(Entries on where items appear)
+ + + +

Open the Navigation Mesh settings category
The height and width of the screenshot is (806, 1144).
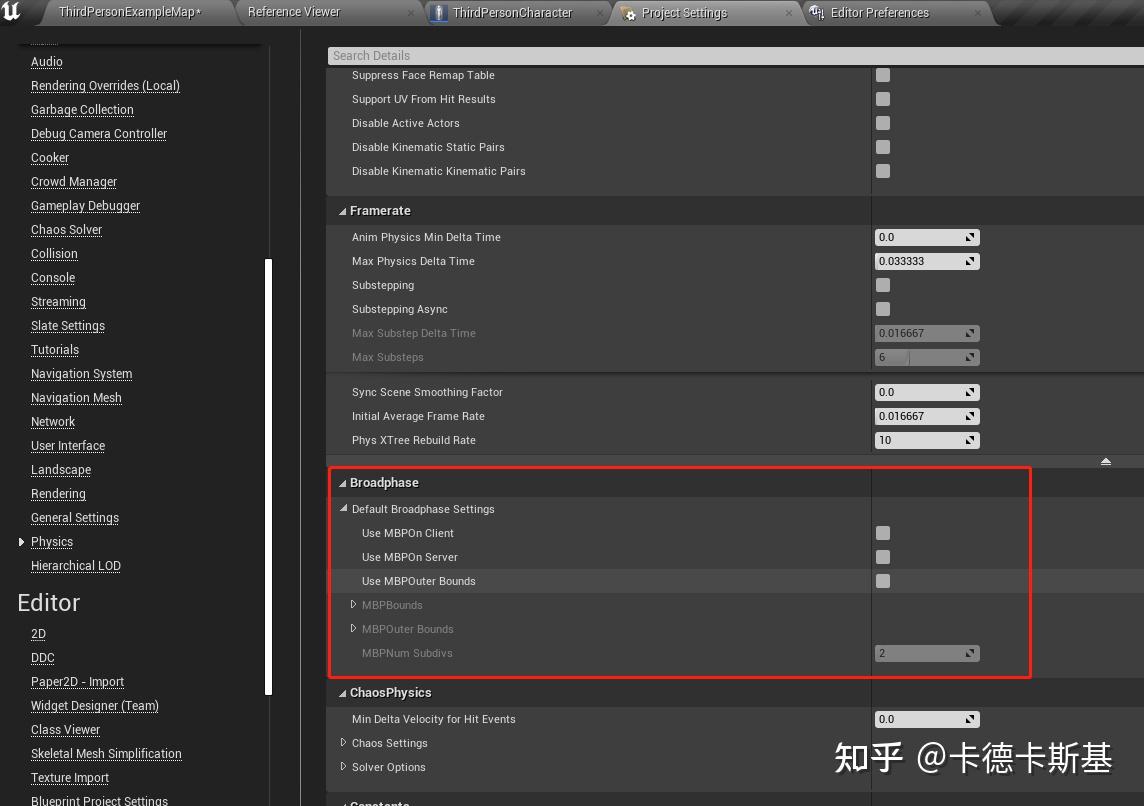(x=76, y=397)
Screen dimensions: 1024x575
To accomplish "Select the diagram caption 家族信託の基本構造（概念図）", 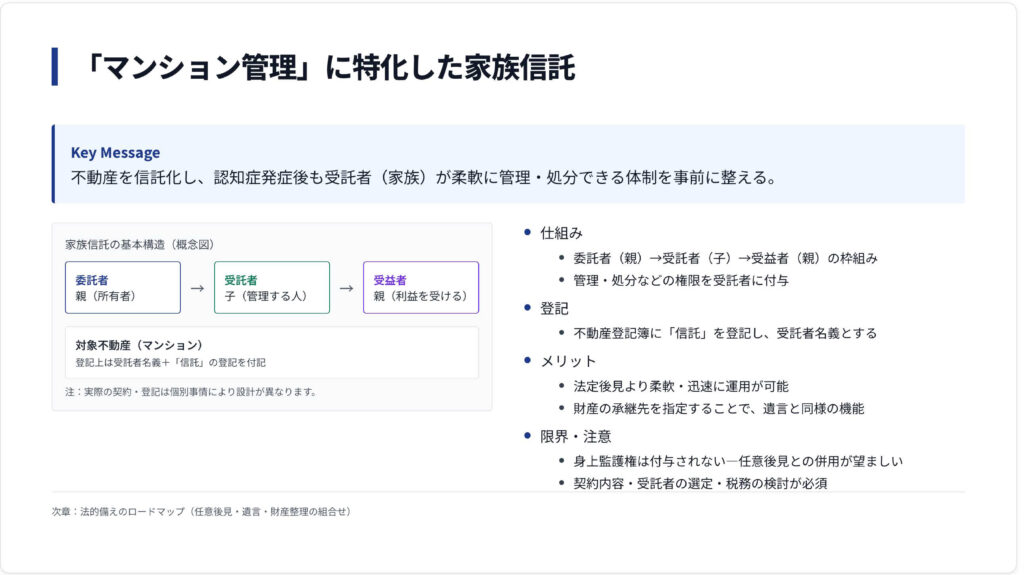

+ + + +

Task to carry out: Give every line of the material above as a JSON list of strings, with one string per line and no blank lines. Leave the pictures out of the answer.

Output for this task:
[
  "Open the Navigation Mesh settings category",
  "The height and width of the screenshot is (806, 1144).",
  "(x=76, y=397)",
  "Screen dimensions: 1024x575",
  "To accomplish \"Select the diagram caption 家族信託の基本構造（概念図）\", "
]